I learned about this site from the Tractorbynet site. Both are so informative. I ended up buying a Kubota BX24 from the info I received there and am very happy. So I am planning on doing my research hear and purchasing a mill. I am a weekend warrior at this point in my life as I now have a desk job. So here is the deal. I want to build a small two story shed from the wood on my property. The bottom for my tractor’s and top for a shop. 90% of the wood is red oak. I am thinking of buying the Alaskan Mill. 

The largest chainsaw I have is a Husky 371. From everything I’ve read it is too small for the 36 inch model and I should either get a bigger saw or a smaller mill. My dilemma is if I buy the smaller mill and love doing this then I will want to upgrade. The 24 inch model will handle the majority of the logs I have. If the diameter of the log is around 24 inches will the saw be ok in the lager mill.


----------



## mtngun (Dec 11, 2009)

Congratulations on the Kubota. That'll come in handy.

I'm doing something similar myself, milling wood for a barn/shed with an Alaskan. It's not practical by most measures but I take pride in building with wood I milled myself. That said, let me say that, if, for the sake of argument, you want to be practical about this, you'd probably be better off logging the trees yourself, skidding them to a convenient site, and then hiring a portable bandmiller to come and mill the trees for you. It probably wouldn't cost any more than what you'd lay out for an Alaskan setup and it would be much easier and faster.

But, getting back to your question --- what type of construction, timber frame, or stick ? (is it even feasible to stick frame with red oak -- I dunno since there is no oak in my neighborhood). 

If you are thinking timber frame, then I'd suggest a Granberg mini-mill. The mini-mill is easier to set up for cutting beams than an Alaskan. Your 372 could run a mini-mill, though you might want more power (who doesn't ?).
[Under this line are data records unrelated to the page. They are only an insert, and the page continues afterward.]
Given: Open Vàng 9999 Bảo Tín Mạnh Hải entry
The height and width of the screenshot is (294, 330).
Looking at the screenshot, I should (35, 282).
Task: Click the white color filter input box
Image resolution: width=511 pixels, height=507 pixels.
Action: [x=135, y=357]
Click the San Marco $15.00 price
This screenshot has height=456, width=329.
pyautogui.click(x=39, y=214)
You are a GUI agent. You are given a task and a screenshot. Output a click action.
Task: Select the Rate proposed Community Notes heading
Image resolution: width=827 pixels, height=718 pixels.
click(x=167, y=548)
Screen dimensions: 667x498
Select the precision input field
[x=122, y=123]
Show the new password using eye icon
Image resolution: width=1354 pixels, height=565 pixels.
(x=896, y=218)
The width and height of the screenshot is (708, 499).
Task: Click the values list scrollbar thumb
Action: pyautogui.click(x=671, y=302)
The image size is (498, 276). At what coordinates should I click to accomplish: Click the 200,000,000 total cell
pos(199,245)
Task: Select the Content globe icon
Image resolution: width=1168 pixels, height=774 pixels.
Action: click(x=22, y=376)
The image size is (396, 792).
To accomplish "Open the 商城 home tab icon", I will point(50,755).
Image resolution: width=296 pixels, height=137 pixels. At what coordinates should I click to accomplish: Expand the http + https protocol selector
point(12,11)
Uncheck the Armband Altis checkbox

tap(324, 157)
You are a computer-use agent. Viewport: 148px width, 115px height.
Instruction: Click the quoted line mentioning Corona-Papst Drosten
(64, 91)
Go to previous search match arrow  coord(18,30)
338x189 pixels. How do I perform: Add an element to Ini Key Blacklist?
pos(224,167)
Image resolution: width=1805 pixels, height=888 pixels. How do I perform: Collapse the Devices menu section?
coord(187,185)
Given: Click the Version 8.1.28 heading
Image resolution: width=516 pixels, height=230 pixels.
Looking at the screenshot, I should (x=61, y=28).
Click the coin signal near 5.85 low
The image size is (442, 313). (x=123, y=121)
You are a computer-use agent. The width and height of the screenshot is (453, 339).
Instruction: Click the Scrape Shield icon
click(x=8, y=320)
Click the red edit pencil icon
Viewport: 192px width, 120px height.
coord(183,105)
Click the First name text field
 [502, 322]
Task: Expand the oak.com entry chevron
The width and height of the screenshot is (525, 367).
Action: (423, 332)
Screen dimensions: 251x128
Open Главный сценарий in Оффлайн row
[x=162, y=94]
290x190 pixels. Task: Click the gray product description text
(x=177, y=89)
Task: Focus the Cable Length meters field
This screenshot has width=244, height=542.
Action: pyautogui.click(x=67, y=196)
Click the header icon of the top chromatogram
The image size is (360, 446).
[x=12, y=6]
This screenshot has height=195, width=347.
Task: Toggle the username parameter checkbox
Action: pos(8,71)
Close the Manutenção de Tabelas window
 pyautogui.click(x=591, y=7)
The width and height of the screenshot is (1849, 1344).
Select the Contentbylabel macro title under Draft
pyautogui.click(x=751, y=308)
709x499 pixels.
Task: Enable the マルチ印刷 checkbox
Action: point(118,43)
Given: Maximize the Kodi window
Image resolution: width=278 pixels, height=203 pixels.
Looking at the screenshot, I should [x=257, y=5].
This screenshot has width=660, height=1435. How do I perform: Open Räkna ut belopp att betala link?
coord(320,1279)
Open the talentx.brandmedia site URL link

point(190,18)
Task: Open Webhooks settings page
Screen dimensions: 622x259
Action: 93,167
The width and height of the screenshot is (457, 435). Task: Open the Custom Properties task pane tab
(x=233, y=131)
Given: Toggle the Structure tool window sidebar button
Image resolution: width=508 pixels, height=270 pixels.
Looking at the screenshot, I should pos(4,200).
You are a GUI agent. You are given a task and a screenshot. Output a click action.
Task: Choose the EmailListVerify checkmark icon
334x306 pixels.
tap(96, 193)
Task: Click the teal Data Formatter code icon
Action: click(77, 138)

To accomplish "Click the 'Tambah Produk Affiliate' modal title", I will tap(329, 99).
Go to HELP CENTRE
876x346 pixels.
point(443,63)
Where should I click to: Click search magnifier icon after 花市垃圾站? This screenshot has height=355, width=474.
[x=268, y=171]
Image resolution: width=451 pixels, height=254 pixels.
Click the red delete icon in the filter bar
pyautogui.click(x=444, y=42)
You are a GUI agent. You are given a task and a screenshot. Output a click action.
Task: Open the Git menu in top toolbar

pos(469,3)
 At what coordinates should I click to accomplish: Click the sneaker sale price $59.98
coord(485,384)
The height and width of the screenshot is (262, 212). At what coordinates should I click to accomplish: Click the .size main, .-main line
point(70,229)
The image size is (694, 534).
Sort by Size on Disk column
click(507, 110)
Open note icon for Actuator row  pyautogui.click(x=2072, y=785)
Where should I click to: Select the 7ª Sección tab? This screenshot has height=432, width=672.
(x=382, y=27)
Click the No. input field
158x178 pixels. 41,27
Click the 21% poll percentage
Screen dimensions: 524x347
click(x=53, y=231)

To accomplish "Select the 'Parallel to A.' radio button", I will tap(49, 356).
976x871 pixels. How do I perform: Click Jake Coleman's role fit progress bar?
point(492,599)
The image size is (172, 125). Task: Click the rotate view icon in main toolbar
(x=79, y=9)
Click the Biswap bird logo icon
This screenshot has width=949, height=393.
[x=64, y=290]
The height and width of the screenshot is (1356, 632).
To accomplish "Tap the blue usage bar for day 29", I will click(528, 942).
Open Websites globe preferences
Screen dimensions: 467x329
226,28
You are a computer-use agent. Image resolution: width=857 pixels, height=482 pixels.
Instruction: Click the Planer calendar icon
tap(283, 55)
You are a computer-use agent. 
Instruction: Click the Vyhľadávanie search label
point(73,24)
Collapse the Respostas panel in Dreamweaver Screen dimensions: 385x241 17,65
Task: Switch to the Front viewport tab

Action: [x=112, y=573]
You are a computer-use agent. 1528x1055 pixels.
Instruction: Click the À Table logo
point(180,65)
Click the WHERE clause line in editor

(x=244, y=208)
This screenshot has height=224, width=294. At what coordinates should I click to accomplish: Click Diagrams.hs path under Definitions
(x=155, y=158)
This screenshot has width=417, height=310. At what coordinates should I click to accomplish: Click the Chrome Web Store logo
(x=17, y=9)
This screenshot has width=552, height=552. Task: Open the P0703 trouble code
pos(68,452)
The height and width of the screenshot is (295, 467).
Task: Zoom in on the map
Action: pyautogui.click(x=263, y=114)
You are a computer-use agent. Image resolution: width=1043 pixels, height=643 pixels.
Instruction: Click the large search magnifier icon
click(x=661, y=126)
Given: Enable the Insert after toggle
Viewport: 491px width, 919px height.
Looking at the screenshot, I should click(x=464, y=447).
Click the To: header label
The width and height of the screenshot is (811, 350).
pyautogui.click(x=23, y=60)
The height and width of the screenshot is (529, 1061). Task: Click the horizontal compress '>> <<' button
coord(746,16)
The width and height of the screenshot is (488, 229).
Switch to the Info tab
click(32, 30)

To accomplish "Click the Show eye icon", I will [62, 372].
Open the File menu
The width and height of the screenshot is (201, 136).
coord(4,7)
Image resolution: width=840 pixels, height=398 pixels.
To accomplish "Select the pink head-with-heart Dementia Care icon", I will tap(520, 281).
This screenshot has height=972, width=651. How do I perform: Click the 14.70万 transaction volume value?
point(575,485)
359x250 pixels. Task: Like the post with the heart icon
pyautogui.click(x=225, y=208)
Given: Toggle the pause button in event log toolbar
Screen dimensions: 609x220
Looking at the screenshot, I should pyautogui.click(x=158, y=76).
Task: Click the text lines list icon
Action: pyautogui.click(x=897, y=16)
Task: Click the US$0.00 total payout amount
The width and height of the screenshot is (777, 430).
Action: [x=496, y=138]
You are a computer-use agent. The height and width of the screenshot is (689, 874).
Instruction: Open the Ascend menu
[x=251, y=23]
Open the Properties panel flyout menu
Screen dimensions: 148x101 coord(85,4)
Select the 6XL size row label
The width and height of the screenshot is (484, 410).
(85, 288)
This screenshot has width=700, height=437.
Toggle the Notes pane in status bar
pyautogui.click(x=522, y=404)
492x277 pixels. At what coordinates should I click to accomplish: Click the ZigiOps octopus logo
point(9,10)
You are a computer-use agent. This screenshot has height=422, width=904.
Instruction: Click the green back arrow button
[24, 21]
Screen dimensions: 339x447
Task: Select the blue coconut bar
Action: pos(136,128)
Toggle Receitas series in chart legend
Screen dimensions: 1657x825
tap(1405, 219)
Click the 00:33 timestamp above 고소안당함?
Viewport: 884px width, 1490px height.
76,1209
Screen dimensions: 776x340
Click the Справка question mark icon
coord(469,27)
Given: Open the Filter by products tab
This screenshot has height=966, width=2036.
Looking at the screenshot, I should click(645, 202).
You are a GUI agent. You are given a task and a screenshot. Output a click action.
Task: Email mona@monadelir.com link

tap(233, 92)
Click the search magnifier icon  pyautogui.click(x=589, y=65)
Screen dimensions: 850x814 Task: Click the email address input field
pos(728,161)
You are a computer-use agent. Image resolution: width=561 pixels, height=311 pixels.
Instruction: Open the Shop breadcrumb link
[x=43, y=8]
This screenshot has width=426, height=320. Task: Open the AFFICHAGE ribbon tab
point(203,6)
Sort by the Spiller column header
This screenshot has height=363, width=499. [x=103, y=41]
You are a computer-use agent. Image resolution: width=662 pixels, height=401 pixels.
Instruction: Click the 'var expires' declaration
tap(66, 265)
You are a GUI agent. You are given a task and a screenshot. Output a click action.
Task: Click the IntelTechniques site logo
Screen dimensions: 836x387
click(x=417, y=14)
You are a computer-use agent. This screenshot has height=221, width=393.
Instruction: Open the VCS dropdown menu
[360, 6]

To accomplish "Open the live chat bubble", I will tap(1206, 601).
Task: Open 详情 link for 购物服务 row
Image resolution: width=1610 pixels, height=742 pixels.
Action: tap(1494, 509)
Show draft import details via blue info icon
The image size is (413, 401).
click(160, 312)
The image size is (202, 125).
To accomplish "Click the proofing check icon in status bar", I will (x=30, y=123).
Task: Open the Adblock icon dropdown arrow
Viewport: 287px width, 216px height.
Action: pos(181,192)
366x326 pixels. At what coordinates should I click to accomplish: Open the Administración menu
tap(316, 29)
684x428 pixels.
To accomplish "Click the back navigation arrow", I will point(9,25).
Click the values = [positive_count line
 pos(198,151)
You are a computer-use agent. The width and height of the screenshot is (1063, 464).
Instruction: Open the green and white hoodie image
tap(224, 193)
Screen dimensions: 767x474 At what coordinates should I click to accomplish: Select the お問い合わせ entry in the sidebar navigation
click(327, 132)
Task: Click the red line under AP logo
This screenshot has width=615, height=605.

An Alaskan's forte is cutting live edge slabs. The slabs are usually later "edged" into boards. An Alaskan mill can be used to make beams, but it takes longer to set up and it's challenging to make a perfectly square beam with an Alaskan. An Alaskan generally "requires" a 90+cc saw. 

It's not just the size of the log that determines the size of the mill and saw. Yesterday I was cutting a 19" fir with a 36" Alaskan and a 99cc saw, and I wished I had more power. Milling takes more power than cross cutting, and it is relatively slow. No matter how fast your saw cuts, you'll wish it cut faster.

There is no right or wrong answer to your question, there are several ways to accomplish your goal, depending on your preferences.


----------



## Mike1974 (Dec 11, 2009)

If you're serious about chainsaw milling, get a bigger saw. The productivity difference with a bigger saw is huge.

The smallest you would want in a husky would be a 385xp or a 395xp. I'm a Stihl guy myself, and use a 660 - which is about the equivalent of the 395.

Given the money you will save on the materials alone, the big saw will more than pay for itself.

I use a logosol, not an Alaskan, so others would have to chime in on recommendations specific to Alaskan.

The general advice I see around here is to always go with the auxiliary oiler, and with as big of a mill as you might possibly need, because you can adjust a larger mill down in size.


----------



## BobL (Dec 11, 2009)

mtngun said:


> If you are thinking timber frame, then I'd suggest a Granberg mini-mill. The mini-mill is easier to set up for cutting beams than an Alaskan. Your 372 could run a mini-mill, though you might want more power (who doesn't ?).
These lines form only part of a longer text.